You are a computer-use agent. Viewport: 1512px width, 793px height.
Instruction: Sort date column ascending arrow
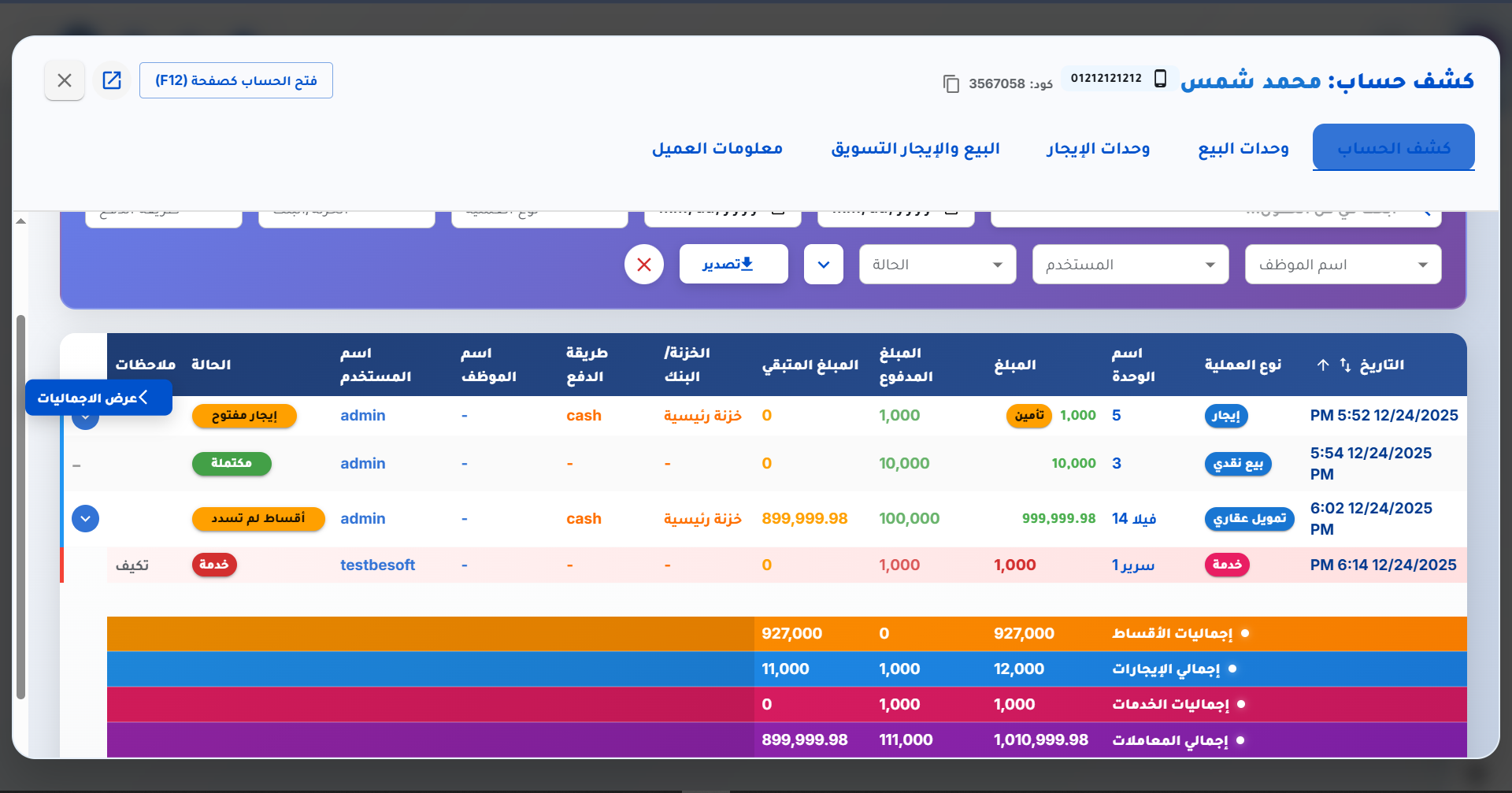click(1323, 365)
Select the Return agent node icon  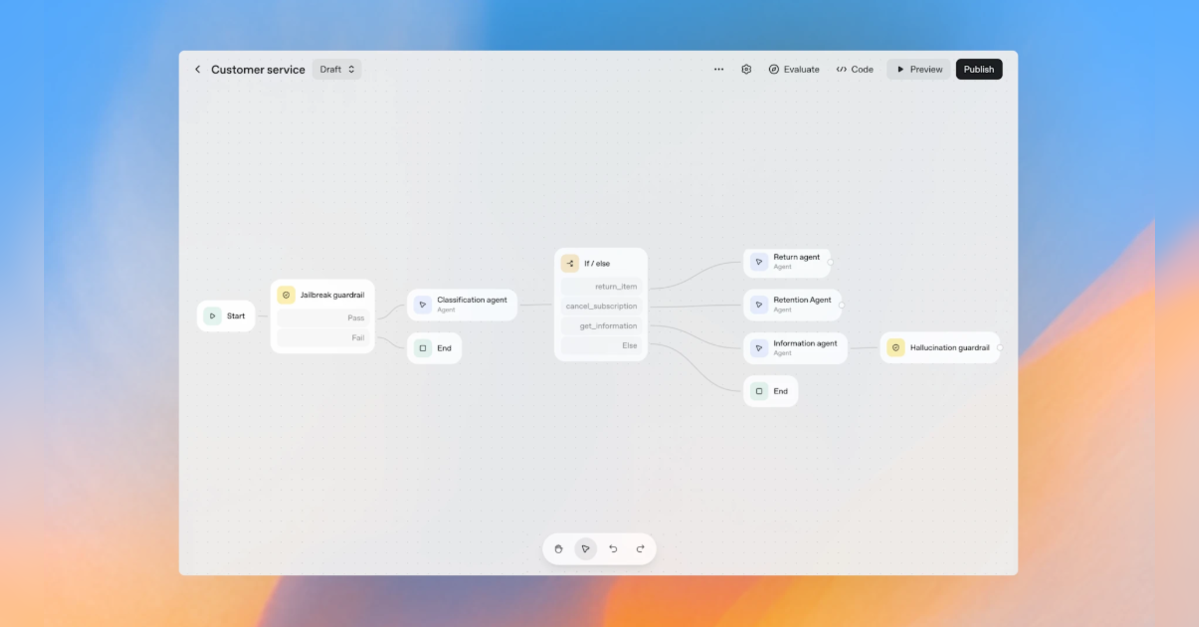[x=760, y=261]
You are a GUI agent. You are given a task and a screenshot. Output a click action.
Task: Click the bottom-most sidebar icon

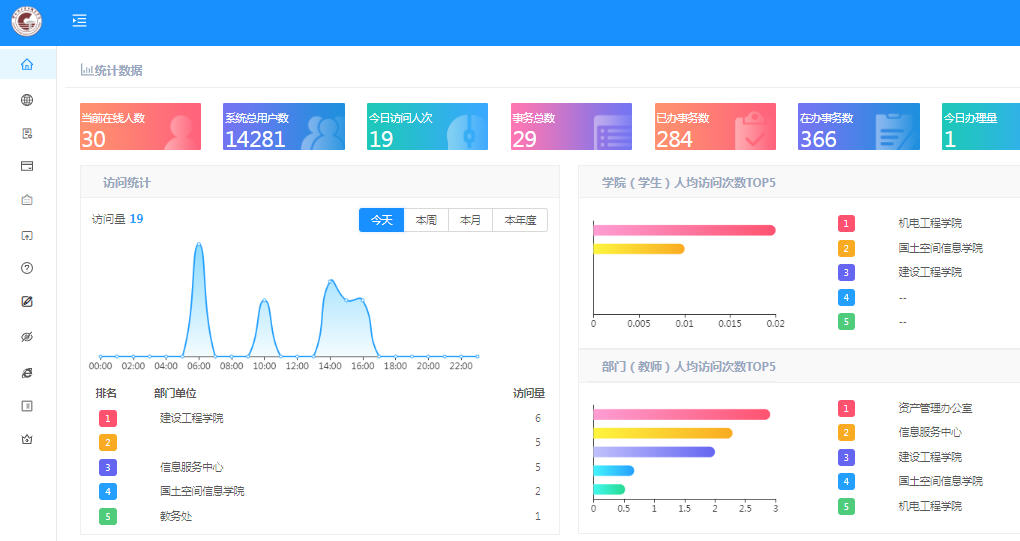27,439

Task item: Please transcribe word for word the lines from the one bearing "You are a GUI" through the last line of the records above, omitting the pictures.

Solution:
You are a GUI agent. You are given a task and a screenshot. Output a click action.
Task: Click the bottom-most sidebar icon

27,439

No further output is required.